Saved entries
====================

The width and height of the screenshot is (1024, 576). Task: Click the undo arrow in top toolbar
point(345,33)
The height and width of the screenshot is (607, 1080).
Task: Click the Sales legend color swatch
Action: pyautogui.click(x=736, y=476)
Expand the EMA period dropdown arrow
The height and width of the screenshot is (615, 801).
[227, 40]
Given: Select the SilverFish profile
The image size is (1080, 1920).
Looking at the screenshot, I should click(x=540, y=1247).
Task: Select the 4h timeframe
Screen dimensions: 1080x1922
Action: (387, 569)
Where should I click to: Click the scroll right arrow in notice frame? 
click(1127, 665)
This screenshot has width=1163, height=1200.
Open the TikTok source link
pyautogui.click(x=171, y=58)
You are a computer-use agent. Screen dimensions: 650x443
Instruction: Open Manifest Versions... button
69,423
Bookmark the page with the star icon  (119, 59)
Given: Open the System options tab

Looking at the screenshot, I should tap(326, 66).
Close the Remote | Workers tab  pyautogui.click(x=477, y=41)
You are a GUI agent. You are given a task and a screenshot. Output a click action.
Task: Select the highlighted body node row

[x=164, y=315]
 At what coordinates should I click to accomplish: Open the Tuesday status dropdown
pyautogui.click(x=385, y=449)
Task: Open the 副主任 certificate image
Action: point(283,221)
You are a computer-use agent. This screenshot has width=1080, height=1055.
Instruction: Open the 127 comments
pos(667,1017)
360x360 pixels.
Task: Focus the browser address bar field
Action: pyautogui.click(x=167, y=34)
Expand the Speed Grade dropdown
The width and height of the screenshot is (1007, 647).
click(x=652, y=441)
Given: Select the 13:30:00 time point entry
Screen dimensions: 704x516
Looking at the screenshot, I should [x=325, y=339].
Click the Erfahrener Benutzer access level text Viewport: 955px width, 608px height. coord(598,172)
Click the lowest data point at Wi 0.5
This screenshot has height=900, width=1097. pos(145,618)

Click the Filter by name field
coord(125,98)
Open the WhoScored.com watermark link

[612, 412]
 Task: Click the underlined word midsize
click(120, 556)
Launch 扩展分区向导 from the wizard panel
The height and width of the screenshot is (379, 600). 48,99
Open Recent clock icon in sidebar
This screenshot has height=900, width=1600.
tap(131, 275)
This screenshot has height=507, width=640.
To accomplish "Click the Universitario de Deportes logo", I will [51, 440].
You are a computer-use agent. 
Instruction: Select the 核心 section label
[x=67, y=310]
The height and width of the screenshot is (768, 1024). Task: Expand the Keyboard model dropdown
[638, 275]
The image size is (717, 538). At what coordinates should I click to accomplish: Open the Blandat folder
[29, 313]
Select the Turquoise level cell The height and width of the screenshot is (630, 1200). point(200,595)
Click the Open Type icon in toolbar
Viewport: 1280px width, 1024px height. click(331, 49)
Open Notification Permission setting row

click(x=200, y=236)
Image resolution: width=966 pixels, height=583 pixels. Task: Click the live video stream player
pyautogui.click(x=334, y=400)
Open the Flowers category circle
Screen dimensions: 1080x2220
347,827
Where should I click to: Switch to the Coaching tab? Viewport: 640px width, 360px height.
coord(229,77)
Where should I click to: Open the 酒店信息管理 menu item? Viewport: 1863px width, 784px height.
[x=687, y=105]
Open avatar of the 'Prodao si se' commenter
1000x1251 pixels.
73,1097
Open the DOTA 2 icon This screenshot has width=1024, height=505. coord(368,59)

====================

* **WHAT YOU ARE ASKED TO DO**
Wherever the word "level" appears in the entries above, copy that line.

* **EXPECTED ANSWER**
Click the Erfahrener Benutzer access level text Viewport: 955px width, 608px height. coord(598,172)
Select the Turquoise level cell The height and width of the screenshot is (630, 1200). point(200,595)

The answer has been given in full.